## Problem 1
Based on the article on sugar in dairy cow diets, decide whether each statement agrees with it. Answer yes or no, and quote the words from the article that decide it. (a) Lactating dairy rations with no supplemental sugar usually contain about 1.5% to 3% sugar. (b) Butyrate yields two hydrogen ions. (c) Cows producing less than 73 pounds of milk per day gained 4.7 pounds per day more 3.5% FCM with added sugar.
## Problem 2
Continue the article on supplemental sugar in dairy cow diets, picking up right after its final sentence.

## Source document
+ + + + + + +

Today’s dairy farms typically feed a large amount of fermented forages and processed feeds which contain little sugar. Because of this, lactating dairy rations usually contain about 1.5% to 3% sugar, if no supplemental sugar is fed.
Since sugars are generally rapidly digestible, they can help the rumen microbes capture and use nitrogen.
Supplemental sugars can improve rumen pH. When more sugars are incorporated into the rumen bacteria, less organic matter is converted into fermentation acids. Furthermore, dietary sugar often increases the molar proportion of butyrate, which yields only one hydrogen ion while propionate and acetate generate two hydrogen ions. Butyrate also stimulates the rumen epithelial cells, increasing volatile fatty acid (VFA) absorption from the rumen.
Added sugar often increases milkfat percentage and/or milkfat yield. This may be because butyrate generated from sugar is used for milkfat synthesis. Also, if sugars moderate rumen pH, one would expect an improvement in milkfat percentage. Finally, sugars may promote the normal fatty acid biohydrogenation pathway, decreasing the amount of the trans-10 isomer of the 18:1 fatty acid implicated in milkfat depression.
In a recent analysis of published research, it was found that supplemental dietary sugar from molasses, whey or dry sugar increased yield of milk, 3.5% fat-corrected milk and milk true protein. Fat-corrected milk (3.5% FCM) increased from 71.2 to 74.4 pounds per cow per day with 5% to 7% added dietary sugar. Higher-producing cows had greater responses to added dietary sugar. Cows producing more than 73 pounds per day of milk produced 4.7 pounds per day more 3.5% FCM with 5% to 7% added dietary sugar. However, cows producing less than 73 pounds per day only responded with 1.7 pounds per day more 3.5% FCM.
It was recommended that dairy producers consider supplementing sugar in lactating dairy diets to achieve 6% to 8% diet sugar for optimum rumen function and performance. This would generally require 1.5 to 2 pounds of supplemental sugar per cow per day. Suggested optimal ranges (percent DM) for other nutrients include starch at 22% to 27%, soluble fiber at 6% to 8% and rumen-degradable protein (RDP) at 10% to 11%.
Sugar sources and types
Common sources of supplemental sugar are (with percentage sugar on a DM basis): table sugar (100%), molasses (70%), whey (70%), candy (40%), chocolate (35%), almond hulls (30%), citrus pulp (25%), cookie (22%) and beet pulp (15%). Liquid sugar sources have the added benefit of reducing TMR sorting. Cost and availability of sugars varies greatly by region.
Types of sugar include monosaccharides (glucose, galactose and fructose) as well as disaccharides (sucrose, maltose and lactose). Monosaccharides have one sugar molecule, while disaccharides have two sugar molecules bonded together. Sucrose (table sugar) contains glucose and fructose. Cane molasses contains mainly sucrose, glucose and fructose. Lactose (milk sugar) contains glucose and galactose. Fruits and grains often contain maltose.

+ + + + + + +

## Data for analysis
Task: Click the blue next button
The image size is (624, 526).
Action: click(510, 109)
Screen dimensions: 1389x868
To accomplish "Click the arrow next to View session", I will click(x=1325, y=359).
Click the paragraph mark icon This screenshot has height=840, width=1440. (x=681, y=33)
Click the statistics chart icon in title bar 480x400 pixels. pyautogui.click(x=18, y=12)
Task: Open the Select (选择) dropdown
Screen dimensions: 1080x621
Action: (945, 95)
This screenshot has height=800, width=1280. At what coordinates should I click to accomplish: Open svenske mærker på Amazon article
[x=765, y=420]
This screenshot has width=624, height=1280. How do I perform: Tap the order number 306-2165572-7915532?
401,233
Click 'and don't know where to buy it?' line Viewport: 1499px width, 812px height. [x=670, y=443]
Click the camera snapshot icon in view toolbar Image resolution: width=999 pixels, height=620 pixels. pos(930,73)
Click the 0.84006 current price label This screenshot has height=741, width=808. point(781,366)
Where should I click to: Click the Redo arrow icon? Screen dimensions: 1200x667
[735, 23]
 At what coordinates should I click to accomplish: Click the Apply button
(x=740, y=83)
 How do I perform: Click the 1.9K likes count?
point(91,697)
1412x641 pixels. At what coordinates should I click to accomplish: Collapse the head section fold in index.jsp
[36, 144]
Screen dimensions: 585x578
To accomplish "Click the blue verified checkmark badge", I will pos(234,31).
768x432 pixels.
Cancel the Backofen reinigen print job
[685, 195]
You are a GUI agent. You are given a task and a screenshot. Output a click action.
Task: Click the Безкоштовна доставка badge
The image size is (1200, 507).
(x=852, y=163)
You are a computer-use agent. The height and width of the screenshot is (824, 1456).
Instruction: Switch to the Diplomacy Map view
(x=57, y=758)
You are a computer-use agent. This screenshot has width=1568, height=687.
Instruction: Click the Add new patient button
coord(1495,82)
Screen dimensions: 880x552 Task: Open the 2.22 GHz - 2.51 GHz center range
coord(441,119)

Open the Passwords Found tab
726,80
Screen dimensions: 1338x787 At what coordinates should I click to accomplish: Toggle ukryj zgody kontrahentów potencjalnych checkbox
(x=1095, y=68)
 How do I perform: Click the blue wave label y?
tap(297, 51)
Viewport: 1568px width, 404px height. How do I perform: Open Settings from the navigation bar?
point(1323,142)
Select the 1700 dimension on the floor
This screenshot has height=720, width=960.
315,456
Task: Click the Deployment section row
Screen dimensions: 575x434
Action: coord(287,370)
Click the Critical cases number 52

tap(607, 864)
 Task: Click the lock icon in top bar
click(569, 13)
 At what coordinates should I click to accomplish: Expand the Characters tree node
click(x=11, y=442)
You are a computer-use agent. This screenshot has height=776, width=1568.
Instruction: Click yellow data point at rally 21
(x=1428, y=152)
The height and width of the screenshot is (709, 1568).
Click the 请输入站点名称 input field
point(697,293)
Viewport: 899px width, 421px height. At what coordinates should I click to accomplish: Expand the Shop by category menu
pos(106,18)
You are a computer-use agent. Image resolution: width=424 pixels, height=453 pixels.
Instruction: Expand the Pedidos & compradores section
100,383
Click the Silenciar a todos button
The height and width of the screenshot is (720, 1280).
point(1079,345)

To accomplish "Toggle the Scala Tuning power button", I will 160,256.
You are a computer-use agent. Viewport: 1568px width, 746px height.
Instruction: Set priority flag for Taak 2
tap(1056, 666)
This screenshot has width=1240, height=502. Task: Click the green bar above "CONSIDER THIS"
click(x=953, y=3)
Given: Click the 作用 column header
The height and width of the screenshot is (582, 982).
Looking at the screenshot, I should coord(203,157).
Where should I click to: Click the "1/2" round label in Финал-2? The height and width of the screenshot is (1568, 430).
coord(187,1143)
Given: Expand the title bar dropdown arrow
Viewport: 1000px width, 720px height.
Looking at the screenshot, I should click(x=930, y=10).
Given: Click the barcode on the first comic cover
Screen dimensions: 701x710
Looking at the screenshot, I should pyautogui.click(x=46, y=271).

+ + + + + + +

## Reply 1
(a) Yes: "lactating dairy rations usually contain about 1.5% to 3% sugar, if no supplemental sugar is fed."
(b) No: "butyrate, which yields only one hydrogen ion while propionate and acetate generate two hydrogen ions."
(c) No: "cows producing less than 73 pounds per day only responded with 1.7 pounds per day more 3.5% FCM."

## Reply 2
Digestion rates (percent per hour) differ among sugars. Danish researchers estimated the following rates of digestion for sugars: sucrose (1,300% per hour), glucose (521% per hour), fructose (530% per hour), galactose (439% per hour) and lactose (331% per hour). Starches are digested at 10% and 30% per hour.
When Canadian scientists dosed rumen-cannulated cows with either sucrose, lactose or cornstarch, sucrose fermented more quickly than lactose, followed by cornstarch (see Figure 1).
When either sucrose or lactose was substituted for starch in lactating cow diets (9% dietary sugar), both sugar sources similarly improved milk as well as milk component yields. Although lactose was digested at a slower rate than sucrose, cows still responded to lactose’s much higher rate of digestion versus starch.
Silages contain little of the sugar originally found in the harvested forage, but silages do contain some residual sugars from the breakdown of hemicelluloses in fiber. These five-carbon (pentose) sugars, including xylose, mannose and arabinose, have a much slower rate of fermentation than common supplemental six-carbon (hexose) sugars (glucose, fructose and galactose). Research at Cornell University found that rumen bacteria had slower growth on five-carbon sugars compared to six-carbon sugars.
Sugar alcohols include sorbitol and glycerol (a biodiesel byproduct). Unlike sugars, sugar alcohols are fermented primarily to propionate. Sugar alcohols can be used as a partial, alternative energy source for dairy cows and may also improve glucose status in transition cows.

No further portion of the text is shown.